Читать «Русские святыни» онлайн - страница 90

Николай Бенедиктов

В России отношение к слову видно по отношению к литературе. "Русская классическая литература, по стечению разных обстоятельств, взяла на себя роль, которую в других европейских странах выполняли философия, социология, политика и иные формы общественного сознания. Сосредоточение духовной жизни нации, в первую очередь, в литературе". Именно у нас родился термин "Литература и другие виды искусства", из которого видно царственное положение литературы и слова. И вместе с этим известна критика русской литературы как не отражающей мир русского человека. Вот резкие слова И. Солоневича: "Психология народа не может быть понята по его литературе… Так, Лев Толстой, разочарованный крепостник, с одной стороны, рисовал быт русской знати, окрашенный в цвета розовой идеализации этого быта, и, с другой, отражал чувство обреченности родного писателю слоя. Ф. Достоевский — быт деклассированного и озлобленного разночинца, окрашенный в тона писательской эпилепсии. А. Чехов — быт мелкой интеллигенции, туберкулезного происхождения. М. Горький — социал-демократического босяка. Л. Андреев — просто свои алкогольные кошмары… Безуховы и Болконские могли быть. Каратаевых и Свидригайловых быть не могло. Плюшкины могли быть, как могли быть и Обломовы, но ни один из этих героев никак не характеризует национальной психологии русского народа. Не Обломовы, а Дежневы, не Плюшкины, а Минины, не Колупаевы, а Строгановы, не "непротивление злу", а Суворовы. Литература всегда является кривым зеркалом народной души". Более того, "русская литературная психология абсолютно несовместима с основными фактами русской истории", "немцы знали русскую литературу, и немцы сделали из нее правильные выводы". И немецкий профессор "иронически развел руками и сказал:

— Мы, следовательно, стоим перед такой дилеммой: или поверить всей русской литературе, и художественной и политической, или поверить герру Золоневичу".

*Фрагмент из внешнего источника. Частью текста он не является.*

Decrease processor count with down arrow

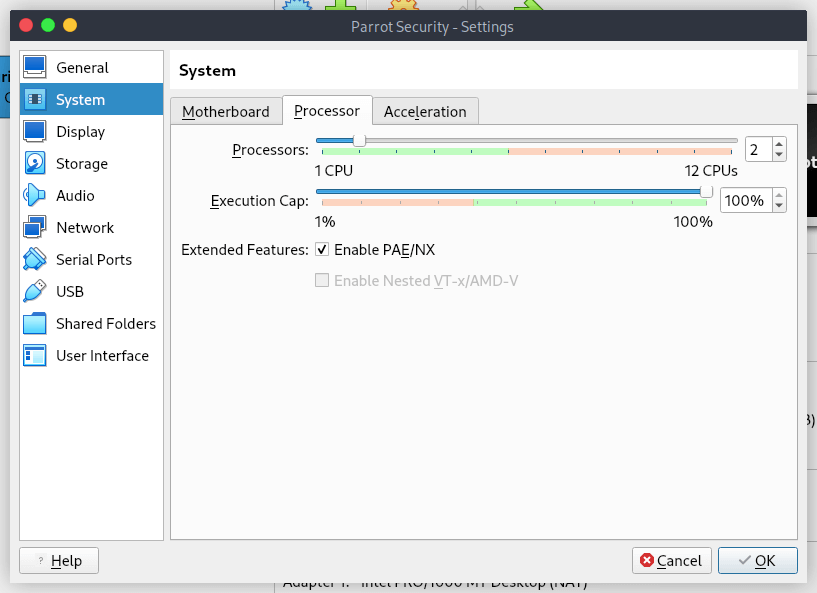[x=779, y=155]
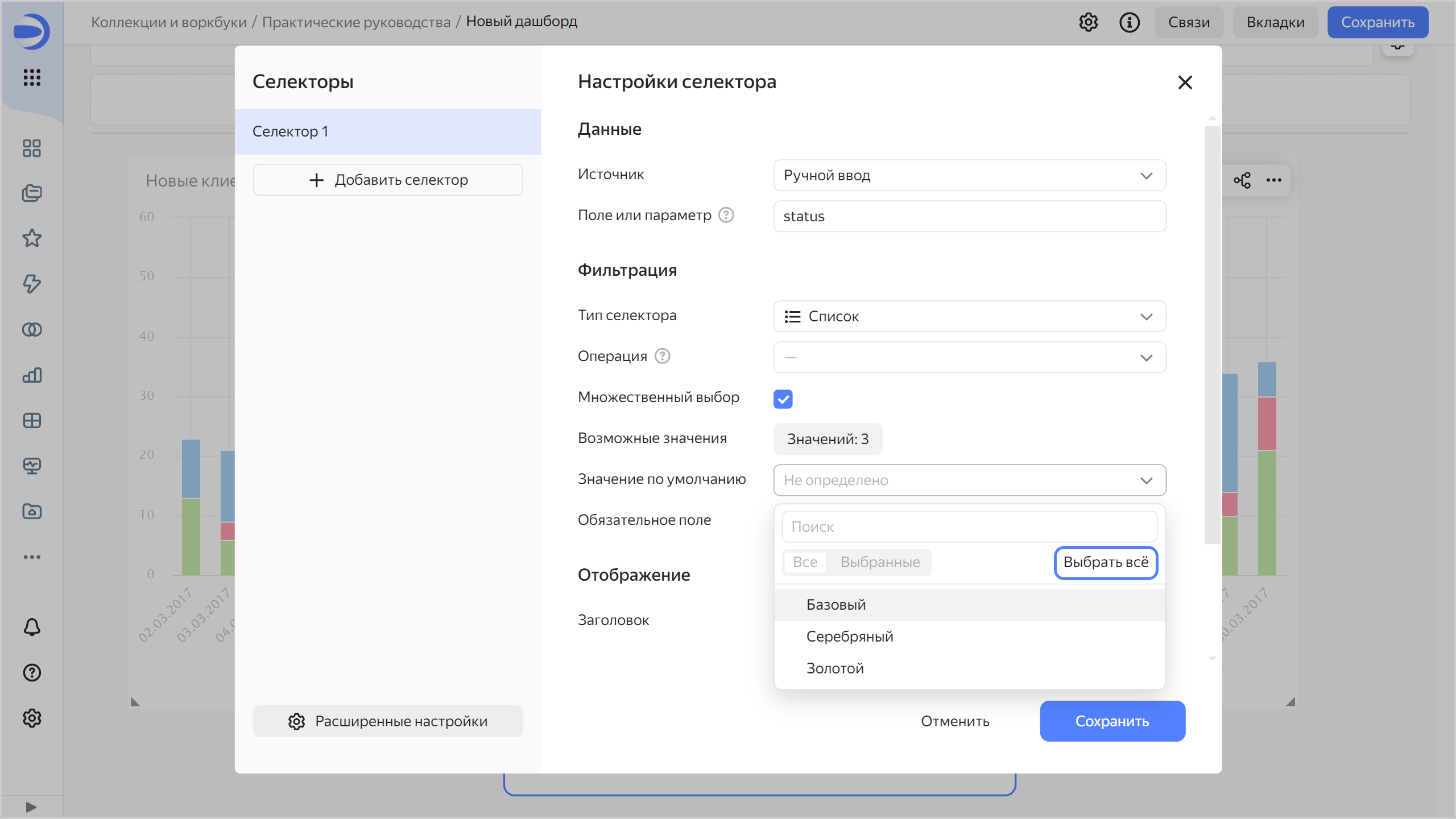Click help icon next to Операция
Screen dimensions: 1456x819
663,356
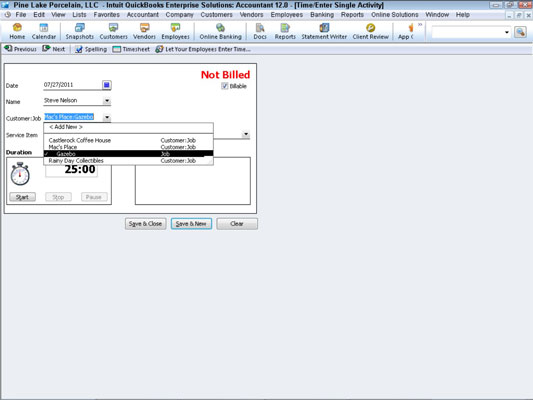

"Вся немецкая концепция завоевания Востока была целиком списана из произведений русских властителей дум. А потом — получилась форменная ерунда. "Унылые тараканьи странствования, которые мы называем русской историей" (формулировка М. Горького), каким-то непонятным образом пока что кончились в Берлине и на Эльбе. "Любовь к страданию", открытая в русской душе Достоевским, как-то не смогла ужиться с режимом оккупационных Шпенглеров. Каратаевы взялись за дубье и Обломовы прошли тысячи две верст на восток и потом почти три тысячи верст на запад", "откуда-то возникли совершенно непредусмотренные литературой люди железной воли. Откуда они взялись? Неужели их раньше и вовсе не было? Неужели сверхчеловеческое упорство обоих лагерей нашей гражданской войны, и белого, и красного, родилось только 25 октября 1917 года? И никакого железа в русском народном характере не смог раньше обнаружить самый тщательный литературный анализ?". Известно, что немецкие профессора были не одиночками в своем мнении. Так, Н. Бухарин в свое время назвал русских "нацией Обломовых", на что писатель Иван Катаев (не путать с Валентином) возразил, сказав, что Обломовы не делают революций. Как видим, спор серьезный и практический. Пластичность русского характера нередко принимают за слабость, за женственность. Однако сравнение русской идеи и германской вряд ли может быть проведено по линии между силой и слабостью. В. Розанов, ссылаясь на Бисмарка, говорившего о женственном русском характере и мужественном германском, добавил: "Муж, положим, «глава»; но — на "шее". Легенду о железном (по сравнению с мягким женским русским характером) и мужественном немецком характере, организовавшем аморфное славянство, развеивает и то обстоятельство, что во Второй мировой войне никакую немецкую голову на советской стороне и на сто верст к фронту не допускали, нашли железо и (голову свою, а не заемную) своя голова, а не чужая, обеспечила победу.